**What needs to be done**
An exact copy of the records below is required, and it must contain no pictures.

**Saved entries**

Segment Open

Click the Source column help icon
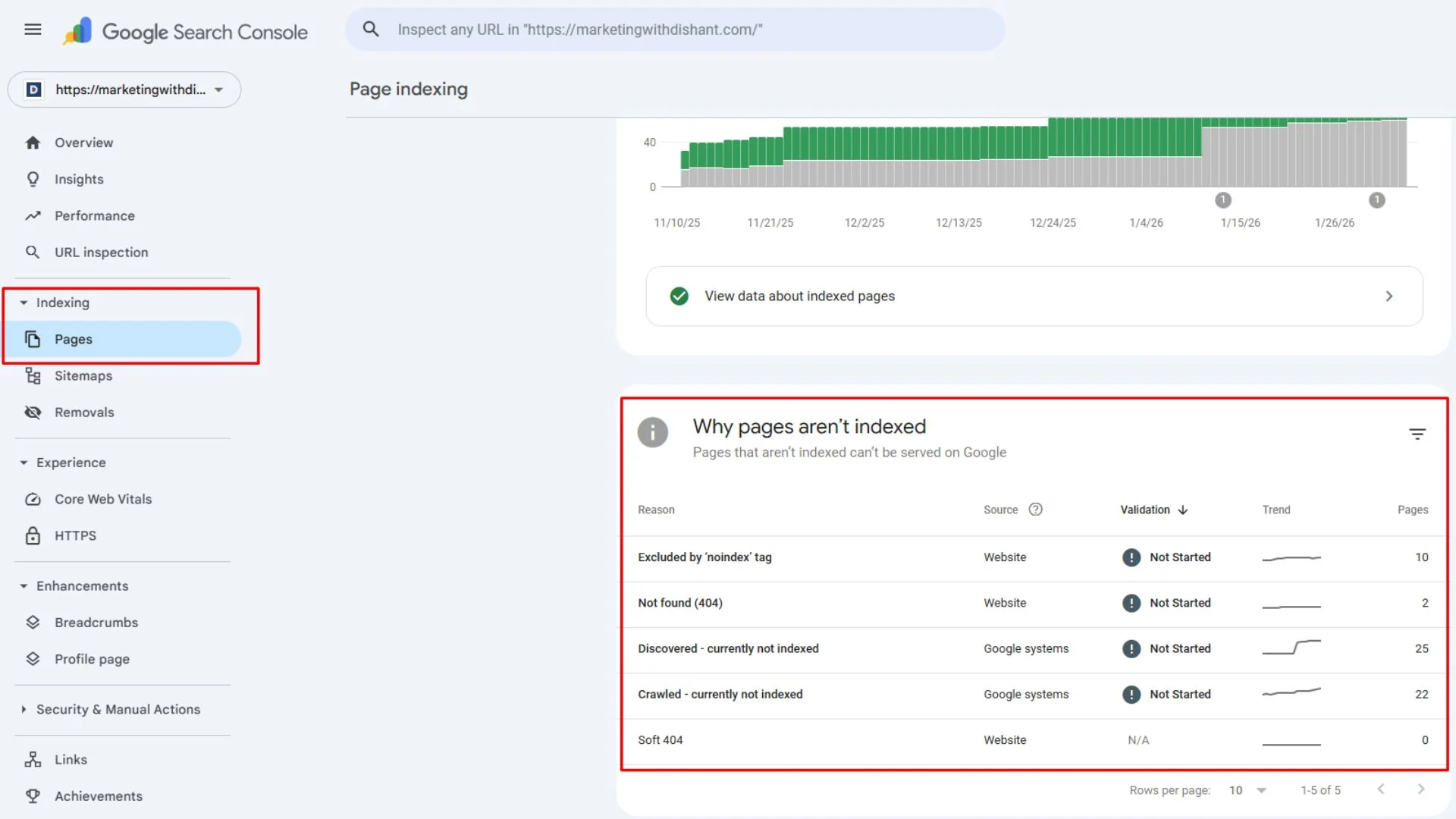The image size is (1456, 819). [x=1036, y=510]
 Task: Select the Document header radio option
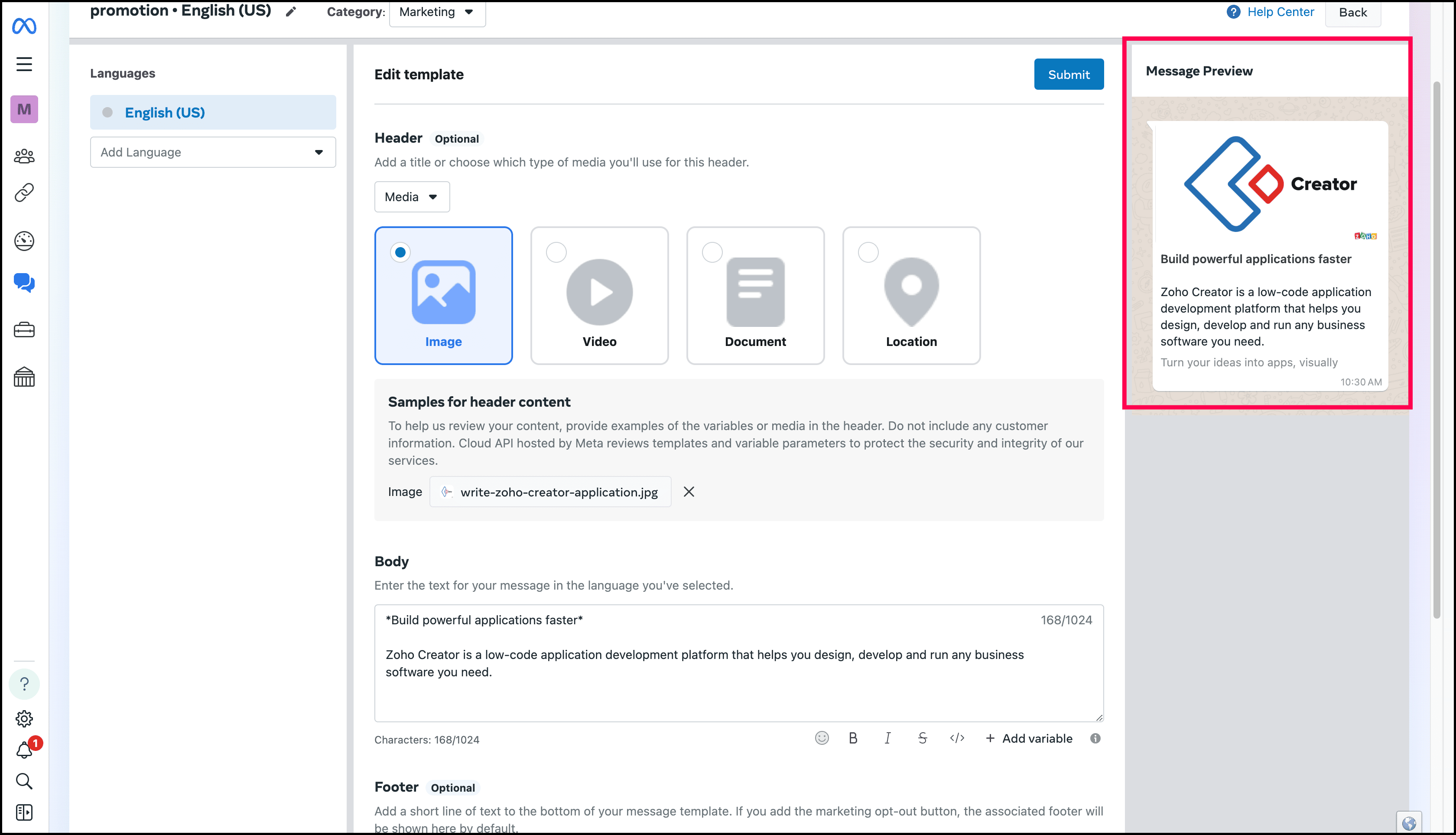(712, 252)
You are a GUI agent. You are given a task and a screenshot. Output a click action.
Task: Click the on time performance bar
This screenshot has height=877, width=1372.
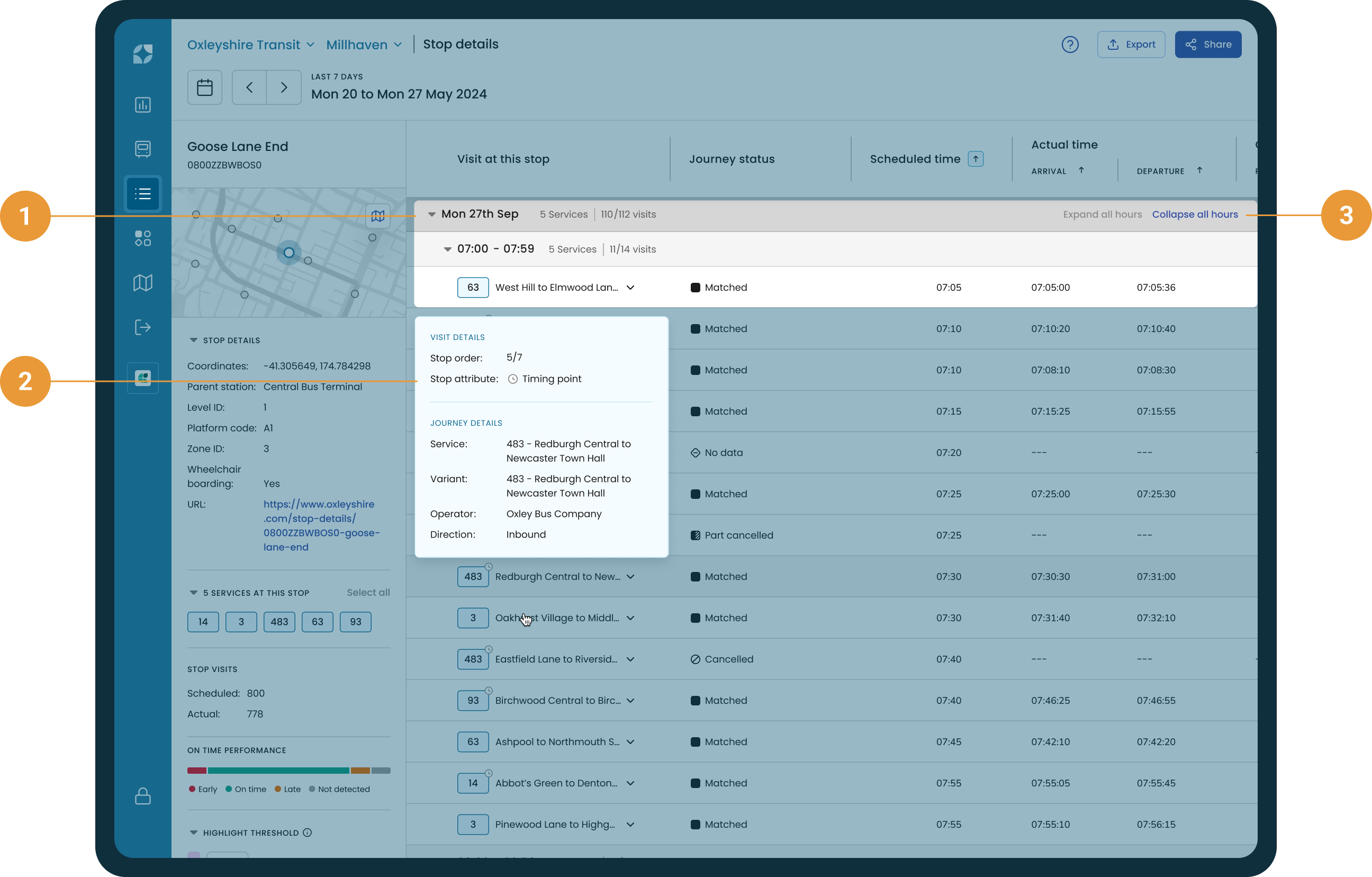point(288,771)
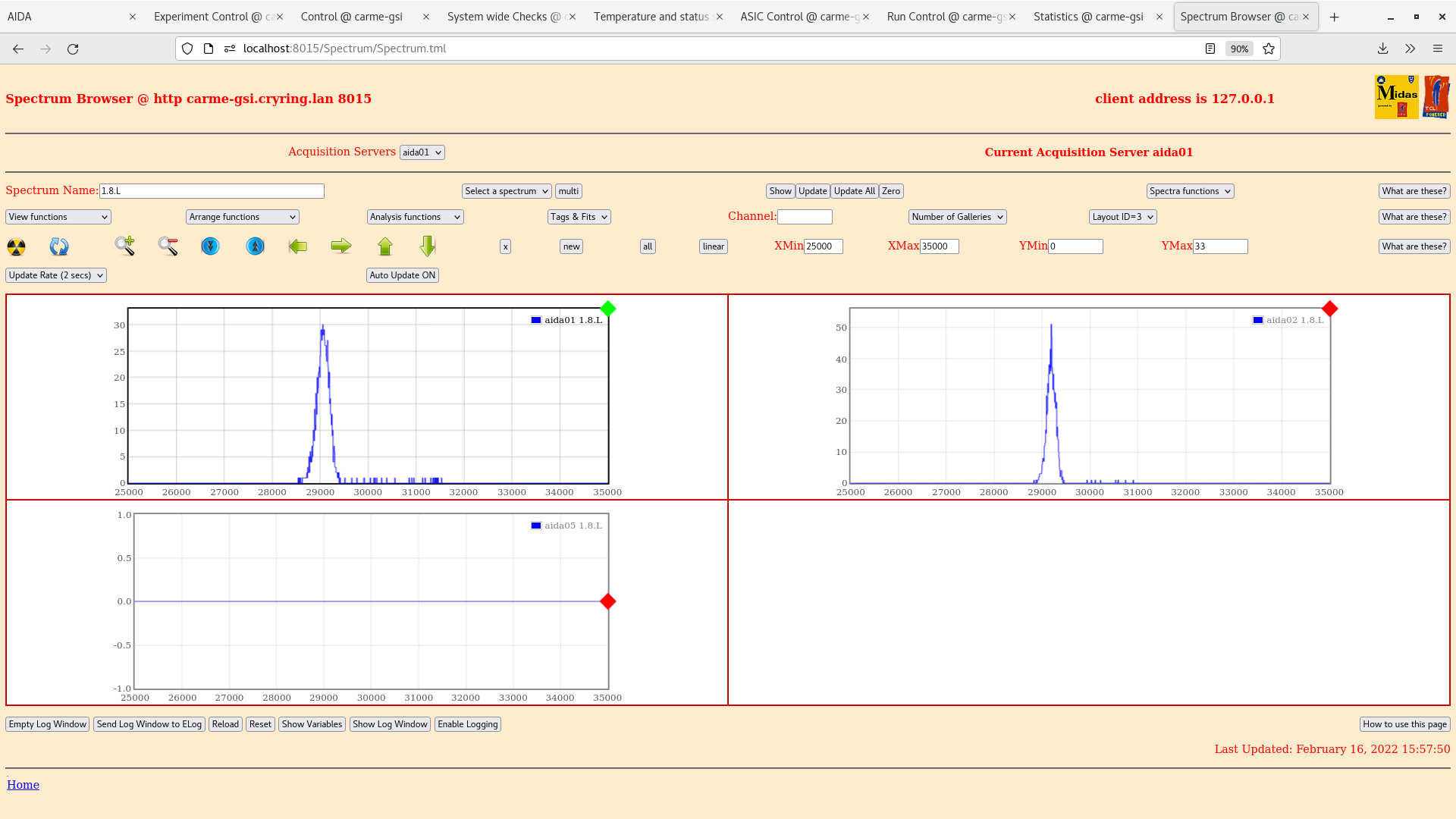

Segment Closed

**Task solution**
Click the Source column help icon
The image size is (1456, 819). [x=1036, y=510]
 Task: Select the Document header radio option
(712, 252)
You are a GUI agent. You are given a task and a screenshot. Output a click action.
Task: Click the on time performance bar
This screenshot has height=877, width=1372.
point(288,771)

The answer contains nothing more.